El instituto Palestinian Media Watch está involucrada en localizar expresiones de incitación de fuentes palestinas oficiales y extraoficiales, e incorporar la información recopilada en informes que se transfieren a los responsables de la toma de decisiones en Israel y el mundo. Es un trabajo interminable, porque para alcanzar el material requerido uno debe rebuscar en periódicos, medios de comunicación oficiales, redes sociales y sitios web.

“Cuando comencé a trabajar aquí tuve una profunda crisis de identidad”, admite Meira. “Fue una continuación de la crisis general de identidad que experimenté, pero cuando estuve expuesta a programas de televisión palestinos que trataban con prisioneros – o más precisamente terroristas – en la prisión israelí, lloraba. Uno de estos programas se llama “En el hogar de un luchador”. Como parte del programa, van a las casas de los presos y entrevistan a los miembros de su familia. La idea es que los presos que ven la televisión en prisión vean el programa y reciban saludos, amor y fortalecimiento de la familia que dejaron atrás. Cuando la madre de un prisionero lloraba, lloraba con ella. Cuando Itamar Marcus, director del instituto [PMW], venía a mi estación [de trabajo], inmediatamente limpiaba las lágrimas y ocultaba mis sentimientos.

“Después de un período en el que obtuve confianza, se lo dije a alguien del instituto y se sorprendió que yo estuviera tan cerca de la narrativa palestina. Me aconsejó estar más conectada con los medios israelíes, y eso es lo que hice. En el instituto me mostraron los crímenes que cometieron estos prisioneros, y entendí por qué nunca dicen en los programas palestinos por qué están en prisión.
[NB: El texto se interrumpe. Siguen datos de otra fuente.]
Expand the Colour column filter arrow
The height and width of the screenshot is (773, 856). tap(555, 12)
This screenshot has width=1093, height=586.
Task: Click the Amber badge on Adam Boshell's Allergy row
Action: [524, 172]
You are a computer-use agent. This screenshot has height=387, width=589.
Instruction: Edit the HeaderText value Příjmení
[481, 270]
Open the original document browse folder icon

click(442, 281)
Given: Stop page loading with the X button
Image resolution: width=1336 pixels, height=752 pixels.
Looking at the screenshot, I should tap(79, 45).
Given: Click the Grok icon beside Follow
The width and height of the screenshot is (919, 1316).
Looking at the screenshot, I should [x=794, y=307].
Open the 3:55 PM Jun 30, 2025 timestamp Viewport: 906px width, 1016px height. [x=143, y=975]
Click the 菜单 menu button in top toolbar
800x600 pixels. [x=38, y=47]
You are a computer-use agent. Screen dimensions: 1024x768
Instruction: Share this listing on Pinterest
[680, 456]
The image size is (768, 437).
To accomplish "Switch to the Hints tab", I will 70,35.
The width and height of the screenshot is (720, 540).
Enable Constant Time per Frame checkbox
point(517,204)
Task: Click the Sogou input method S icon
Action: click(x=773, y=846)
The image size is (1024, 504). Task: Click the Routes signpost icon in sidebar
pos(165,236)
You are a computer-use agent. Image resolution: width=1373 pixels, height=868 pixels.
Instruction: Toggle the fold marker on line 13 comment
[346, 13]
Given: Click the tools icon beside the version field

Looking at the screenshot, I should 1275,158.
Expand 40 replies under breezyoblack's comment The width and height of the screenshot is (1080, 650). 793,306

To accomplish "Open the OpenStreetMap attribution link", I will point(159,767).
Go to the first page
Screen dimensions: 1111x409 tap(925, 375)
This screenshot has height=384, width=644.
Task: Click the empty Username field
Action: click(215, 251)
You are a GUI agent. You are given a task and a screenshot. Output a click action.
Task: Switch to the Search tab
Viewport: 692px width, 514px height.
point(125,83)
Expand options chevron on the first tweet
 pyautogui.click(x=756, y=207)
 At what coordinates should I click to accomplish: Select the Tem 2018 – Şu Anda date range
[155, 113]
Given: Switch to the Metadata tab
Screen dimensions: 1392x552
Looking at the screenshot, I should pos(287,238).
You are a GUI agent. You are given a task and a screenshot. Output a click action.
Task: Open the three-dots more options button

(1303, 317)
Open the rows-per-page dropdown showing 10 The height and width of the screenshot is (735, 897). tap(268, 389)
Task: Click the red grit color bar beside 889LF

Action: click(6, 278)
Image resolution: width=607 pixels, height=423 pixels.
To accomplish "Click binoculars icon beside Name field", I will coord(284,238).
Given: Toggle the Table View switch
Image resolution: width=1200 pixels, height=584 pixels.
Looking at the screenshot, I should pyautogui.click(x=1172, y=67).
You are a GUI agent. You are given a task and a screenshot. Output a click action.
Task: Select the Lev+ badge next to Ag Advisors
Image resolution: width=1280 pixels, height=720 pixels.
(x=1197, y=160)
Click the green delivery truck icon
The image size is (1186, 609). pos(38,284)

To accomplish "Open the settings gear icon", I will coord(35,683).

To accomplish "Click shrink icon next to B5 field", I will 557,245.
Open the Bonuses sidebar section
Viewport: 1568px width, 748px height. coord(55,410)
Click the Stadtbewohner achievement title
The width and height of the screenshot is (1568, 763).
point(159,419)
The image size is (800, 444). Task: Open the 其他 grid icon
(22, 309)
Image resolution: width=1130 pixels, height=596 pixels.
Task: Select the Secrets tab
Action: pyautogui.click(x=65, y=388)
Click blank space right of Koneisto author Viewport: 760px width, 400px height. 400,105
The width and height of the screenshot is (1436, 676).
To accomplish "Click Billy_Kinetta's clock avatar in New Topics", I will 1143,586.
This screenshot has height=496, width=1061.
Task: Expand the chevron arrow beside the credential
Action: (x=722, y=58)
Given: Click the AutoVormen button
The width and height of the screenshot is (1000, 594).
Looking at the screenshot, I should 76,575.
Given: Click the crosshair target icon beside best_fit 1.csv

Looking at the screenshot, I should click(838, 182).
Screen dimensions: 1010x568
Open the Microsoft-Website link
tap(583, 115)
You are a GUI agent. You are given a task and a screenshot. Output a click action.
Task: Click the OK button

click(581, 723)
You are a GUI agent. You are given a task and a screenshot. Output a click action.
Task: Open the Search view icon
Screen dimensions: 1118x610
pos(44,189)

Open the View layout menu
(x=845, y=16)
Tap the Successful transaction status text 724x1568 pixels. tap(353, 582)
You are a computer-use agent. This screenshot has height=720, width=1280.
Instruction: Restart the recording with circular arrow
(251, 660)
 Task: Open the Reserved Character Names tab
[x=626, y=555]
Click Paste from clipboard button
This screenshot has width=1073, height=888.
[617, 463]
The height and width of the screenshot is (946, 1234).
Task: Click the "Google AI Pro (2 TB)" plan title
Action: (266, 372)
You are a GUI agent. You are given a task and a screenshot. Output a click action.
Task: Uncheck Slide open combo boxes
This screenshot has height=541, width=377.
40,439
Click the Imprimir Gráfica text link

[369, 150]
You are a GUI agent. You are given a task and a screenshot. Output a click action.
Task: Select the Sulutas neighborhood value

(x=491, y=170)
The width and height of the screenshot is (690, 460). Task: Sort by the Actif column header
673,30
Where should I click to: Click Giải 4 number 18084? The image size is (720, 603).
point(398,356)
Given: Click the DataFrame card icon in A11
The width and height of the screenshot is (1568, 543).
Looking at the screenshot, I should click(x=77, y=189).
Vi artículos que describen cómo Israel trata a los heridos de Siria, y eso me demostró que todo lo que había aprendido sobre la crueldad de los judíos era simplemente incorrecto. Entendí lo que es el Estado de Israel y cómo ayuda a quienes lo trataron como a un enemigo. Por primera vez en mi vida escuché el otro lado, los argumentos judíos e israelíes. Estuve expuesto a la verdadera imagen, en lugar de la mentira que los palestinos le venden al mundo”.

¿Cómo ves tu futuro en Israel?

“Hasta hace poco tuve una relación y la rompí. Todavía tengo dificultades con la mentalidad israelí, con la libertad sin fin a la que no estaba acostumbrado. Por otro lado, también tengo dificultades con mis padres y mi abuelo de 86 años, que incluso a mi edad todavía miran cuándo salgo y cuándo regreso. Recientemente me mudé a vivir con mi primo en un asentamiento cerca de Jerusalén, y todavía estoy tratando de formular mi identidad y personalidad judía e israelí, y encontrar mi camino”.

El sueño de regresar a Egipto no ha desaparecido, pero según Meira no se realizará pronto. “Espero volver a Egipto, pero creo que esperaré hasta que los Estados árabes dejen de incitar contra los judíos e Israel y todos vivamos en paz juntos. Lamentablemente, veo todos los días en el trabajo cómo este sueño se está volviendo cada vez más distante”.